Exercise directions
Identify every line in the records below that contains the word "Given", and copy each of those lines.

[Screenshot grounding data]
***

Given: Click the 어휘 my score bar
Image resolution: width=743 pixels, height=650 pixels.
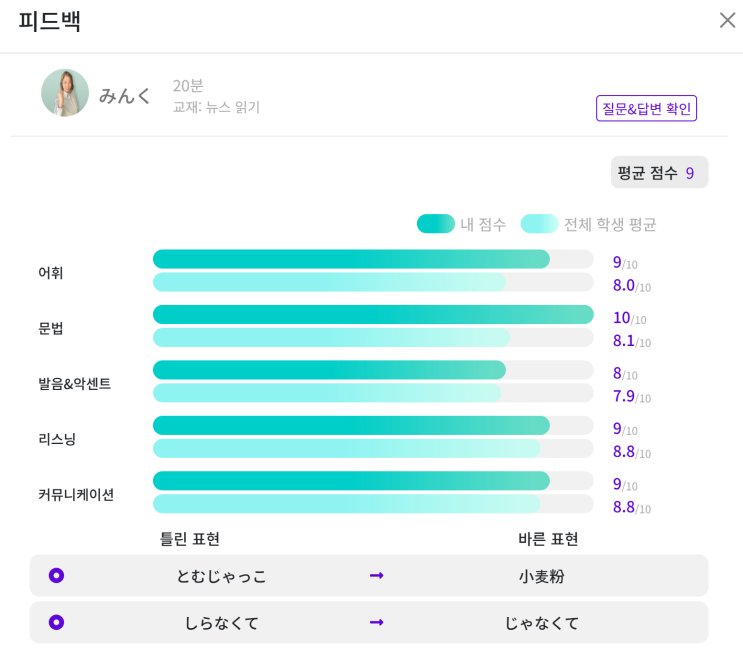Looking at the screenshot, I should click(351, 259).
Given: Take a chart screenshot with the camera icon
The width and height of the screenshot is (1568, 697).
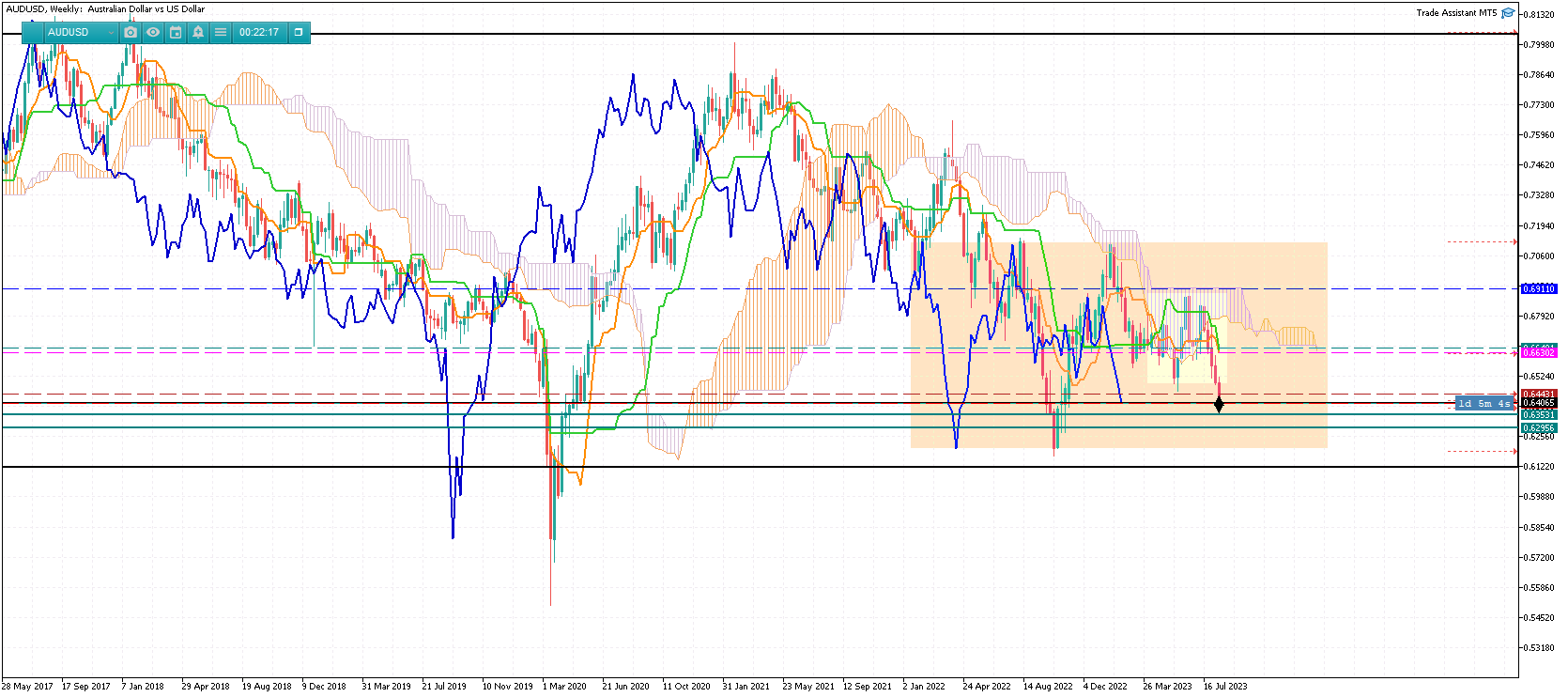Looking at the screenshot, I should tap(131, 32).
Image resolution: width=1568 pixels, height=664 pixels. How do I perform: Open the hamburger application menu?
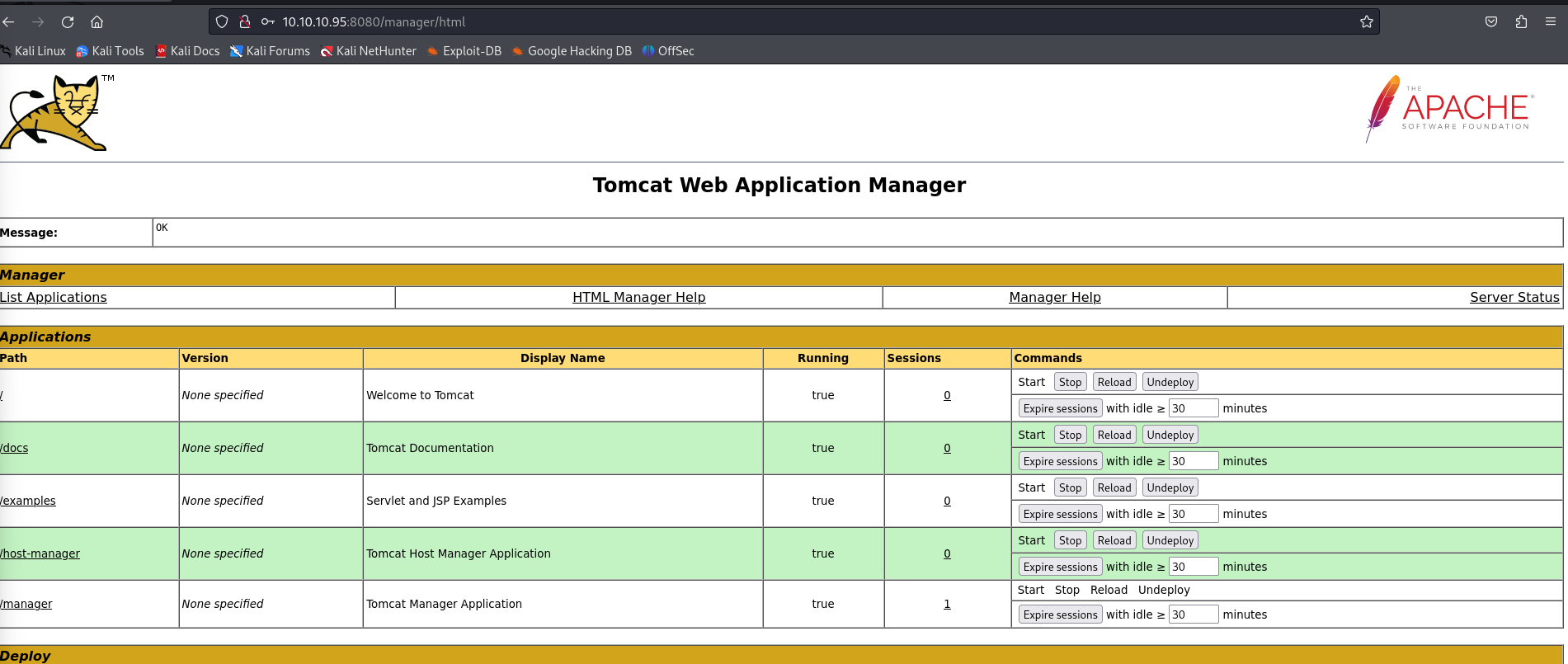click(x=1551, y=22)
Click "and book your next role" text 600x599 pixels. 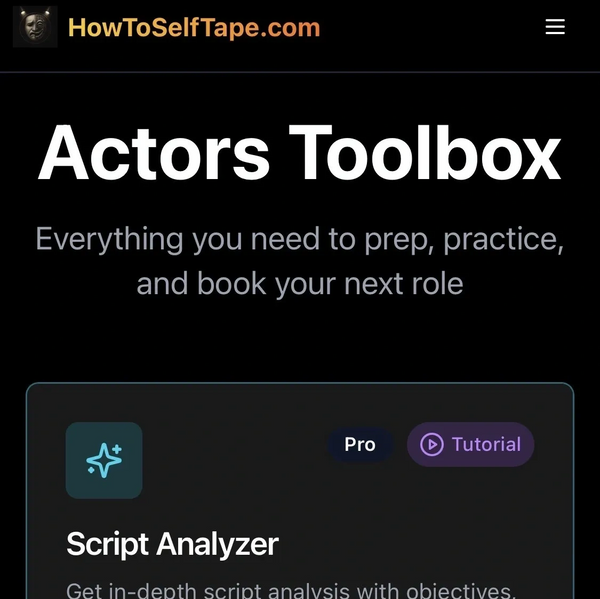(300, 284)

***

Task answer
Given: Click the 어휘 my score bar
Given: Take a chart screenshot with the camera icon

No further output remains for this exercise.